Renita bergegas menuju ke ruangannya. Dia mengecek dua buah proposal yang sudah digarap olehnya dan Mutiara. Dengan cepat dia menuju ke ruangan Mutiara kembali.

“Ini, Bu. Proposalnya, belum ditandatangani Pak Tommy,” ujar Renata.

“Ini yang baru kita buat?”

“Iya, Bu.”

“Ini sudah kukirim ke email kamu, dokumen opsi penawaran dan perinciannya, kamu segera print rangkap dua, ya?”

“Baik, Bu. Saya akan kerjakan setelah meminta tanda tangan pak Tommy dulu.”

“Tanda tangan pak Tommy biar aku saja yang meminta, kita dikejar waktu, Ren. pak Rio bukan orang yang toleran terhadap keterlambatan. Sebaiknya kita harus sampai dulu di hotel itu sebelum dia.”

“Baik kalau begitu, Bu. Saya akan langsung kerjakan.”

“Pak Tommy ada di ruangannya, kan?” tanya Mutia ragu-ragu.

“Ada, Bu. Dia hari ini tidak kemana-mana.”

Mutiara bergegas menuju lantai 3, di mana kantor Tommy berada, sementara kantornya berada di lantai dua.

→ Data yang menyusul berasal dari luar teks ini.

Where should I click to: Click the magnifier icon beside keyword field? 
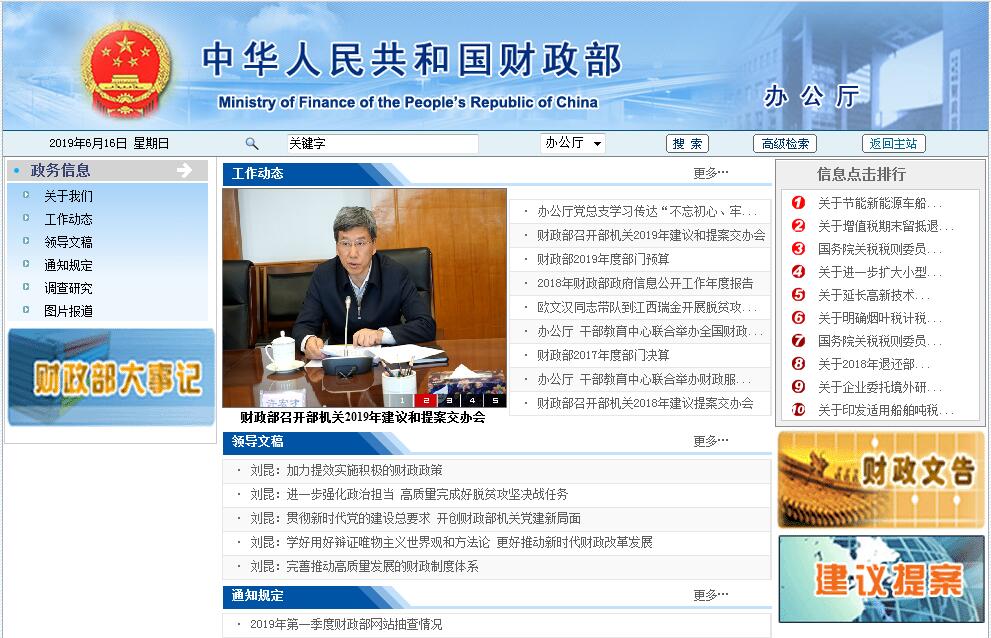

Mutiara jarang menemui Tommy di kantornya jika tidak ada urusan penting mengenai pekerjaan. Lagipula Tommy juga tidak senang saat Mutiara datang menemuinya, entah apa yang dipikirkan lelaki itu, untuk apa dia menikahinya tetapi seperti jijik berdekatan dengannya.

Setelah sampai depan ruangan direktur, di meja sekretaris, tidak didapati Clarisa, sekretaris Tommy. Dengan langkah perlahan Mutiara menuju pintu ruangan direktur. 

"Arrhgg, pelan-pelan, Sayang."

Gerakan Mutiara terhenti saat ia mendengar desahan tak senonoh tersebut dari dalam ruangan suaminya.